Sonntag, den 27. April 1941

Mein liebes, teures Herz! Herzlieb!! Geliebte mein!!!

Wenn ich nun auch vor Mittwoch oder Donnerstag das Geschriebene nicht aufgeben kann, so will ich doch versuchen, täglich mit Dir ein Stündchen zu plaudern. Und wenn ich nicht schreiben kann, plaudern werde ich gewiß mit meinem Herzlieb – ach, alles mit seinen Augen schauen, mit seinen Sinnen erleben, in seinem Sinn handeln. Herzlieb, ich kann ja nicht mehr anders – und Du auch nicht – weil wir uns so lieb haben!

Sonntag ist. Der letzte hier in Plovdiv. Ein herrlicher, warmer, sommerlicher Tag. Vor Sonnenaufgang gab es ein Gewitter mit Regen – und nun ist der ganze Tag neuwaschen [sic]. Heute wollten wir eigentlich noch einmal an Land gehen und Abschied nehmen – aber K. ist heute mit einem Unteroffizier in die Berge gefahren, d.h. bis an den Berg heran und dann hinaufgestiegen. Diese Tour wurde am Sonnabendmorgen verabredet und der Hubo wollte eigentlich mit von der Partie sein. Als aber bekannt wurde, daß wir abreisen, habe ich abgewinkt. Und nun hat der Hubo zum Schluß auch noch einmal Wache zu stehen – ist er eingesperrt und darf gar nicht mehr hinaus. Er trauert nicht darum. Die Lewas sind auch alle bis auf 14. Kamerad H. bringt mir dafür ein Stück Seife mit für meinen eigenen Gebrauch. Er muß nun für uns alle Abschied nehmen.

Mein Seesack ist schon gepackt, prall gefüllt, gerade, daß ich alles unterbringe. Im Koffer ist schon alles gelegt, daß das Wichtigste sofort zur Hand ist. Er ist mein treuer Begleiter, einfach unentbehrlich. Mein Gepäck hat sich um einiges vermehrt: Moskitonetz, Hängematte; um ein ganz liebes Packl: Deine Boten und ein Paket Seife. Die letzten beiden werde ich bei Gelegenheit heimschicken, sonst bringts der Hubo nimmer fort.

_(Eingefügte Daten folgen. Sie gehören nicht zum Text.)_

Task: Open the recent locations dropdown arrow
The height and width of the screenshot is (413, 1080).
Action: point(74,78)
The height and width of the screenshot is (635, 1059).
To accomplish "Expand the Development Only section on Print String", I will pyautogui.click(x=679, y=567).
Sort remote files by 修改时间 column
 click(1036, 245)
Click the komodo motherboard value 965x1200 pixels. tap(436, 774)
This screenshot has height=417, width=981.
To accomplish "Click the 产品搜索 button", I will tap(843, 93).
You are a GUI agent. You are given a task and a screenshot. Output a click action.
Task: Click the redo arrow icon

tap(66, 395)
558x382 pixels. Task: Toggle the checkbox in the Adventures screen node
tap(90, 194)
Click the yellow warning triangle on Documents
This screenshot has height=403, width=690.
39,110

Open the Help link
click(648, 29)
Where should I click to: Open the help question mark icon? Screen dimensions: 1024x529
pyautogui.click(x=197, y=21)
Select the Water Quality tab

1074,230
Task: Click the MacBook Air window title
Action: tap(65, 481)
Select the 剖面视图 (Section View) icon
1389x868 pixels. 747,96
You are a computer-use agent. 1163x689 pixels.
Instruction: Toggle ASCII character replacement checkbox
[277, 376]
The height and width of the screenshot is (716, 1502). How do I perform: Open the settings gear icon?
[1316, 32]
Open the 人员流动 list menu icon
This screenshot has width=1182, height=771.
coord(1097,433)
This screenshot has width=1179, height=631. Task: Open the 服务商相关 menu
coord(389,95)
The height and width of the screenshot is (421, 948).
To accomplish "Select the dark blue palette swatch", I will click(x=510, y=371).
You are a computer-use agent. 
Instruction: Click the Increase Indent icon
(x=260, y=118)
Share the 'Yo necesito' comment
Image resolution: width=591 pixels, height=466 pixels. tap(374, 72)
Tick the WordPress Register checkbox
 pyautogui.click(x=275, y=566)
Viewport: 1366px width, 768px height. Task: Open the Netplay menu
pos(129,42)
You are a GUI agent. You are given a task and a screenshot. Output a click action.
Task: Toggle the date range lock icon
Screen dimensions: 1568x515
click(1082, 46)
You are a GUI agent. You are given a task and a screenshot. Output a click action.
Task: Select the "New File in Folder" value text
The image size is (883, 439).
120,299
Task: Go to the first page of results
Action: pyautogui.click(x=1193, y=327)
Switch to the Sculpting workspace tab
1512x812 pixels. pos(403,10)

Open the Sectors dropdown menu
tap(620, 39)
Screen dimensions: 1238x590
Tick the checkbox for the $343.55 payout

Mein Herzlieb wird wieder Wunschkonzert hören? Ach weißt, wenn es so schön ist, dann nutzen wir den Tag und gehen ins Freie. Wer weiß, ob das dann möglich ist, wenn wir hier Sommer haben; es wird heiß heiß [sic] sein dann. Aber bei den 8 Uhr-Nachrichten und der Zeitungsschau denke ich immer an mein Herzlieb!

Heute brachte der Rundfunk wieder viel gute Nachrichten. Korinth, Stadt und Kanal, in deutscher Hand, von Fallschirmtruppen besetzt – die sind bei uns aufgestiegen. Athen, die Hauptstadt in unserem Besitz – es geht dem Ende zu in Griechenland. Die Spannung hier ist gewichen, bald wird die Stadt abends wieder von Lichtern erhellt sein wie zu unsrer Ankunft.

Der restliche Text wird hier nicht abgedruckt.